Sunday, June 10, 2012

Role Play

On Friday night, Gary and I went to see a play.  We have season tickets to a local playhouse and every few months, we get an automatic "date night".  This month, we went to dinner at the outdoor beer garden where we had our rehearsal dinner and then went to see the play.  The evening was a great way to celebrate some recent successes we have both had at work  and to get some always appreciated one-on-one time.

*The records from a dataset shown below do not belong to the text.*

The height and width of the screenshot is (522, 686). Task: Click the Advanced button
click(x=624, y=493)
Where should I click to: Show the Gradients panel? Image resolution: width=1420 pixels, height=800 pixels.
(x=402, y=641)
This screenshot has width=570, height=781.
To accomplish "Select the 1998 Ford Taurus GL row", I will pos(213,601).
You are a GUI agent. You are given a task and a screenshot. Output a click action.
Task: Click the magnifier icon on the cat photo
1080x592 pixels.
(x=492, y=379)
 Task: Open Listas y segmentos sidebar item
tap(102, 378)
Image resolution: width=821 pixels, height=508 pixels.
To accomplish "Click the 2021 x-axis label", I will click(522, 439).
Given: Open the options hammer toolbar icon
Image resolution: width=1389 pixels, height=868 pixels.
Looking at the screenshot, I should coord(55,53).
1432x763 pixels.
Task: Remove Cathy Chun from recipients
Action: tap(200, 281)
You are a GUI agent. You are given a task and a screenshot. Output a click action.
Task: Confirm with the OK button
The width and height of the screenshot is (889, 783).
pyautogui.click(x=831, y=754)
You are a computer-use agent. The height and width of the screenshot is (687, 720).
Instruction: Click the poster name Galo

Dinner complete, we went to the theater and took our seats.  As the lights began to dim, the director came out on the stage to introduce the production.  The director was a familiar face to us as she has acted in some of the plays in the past. She addressed the audience by telling us to please turn off our cell phones, unwrap any candies and the usual run of the mill stuff.  As she started to address the crowd, she was fidgeting with her hands, tripping over a few of her words and she was unsure as to where to look so her eyes were darting all over the place.  

I immediately realized that she was out of her comfort zone and that she was super nervous.  I felt so badly for her, but I was not sure why.  And then it struck me.  When she was on that stage and playing a role, she was smooth and confident and convincing.  When she was standing there as herself, exposed and open, she was timid, shy and nervous.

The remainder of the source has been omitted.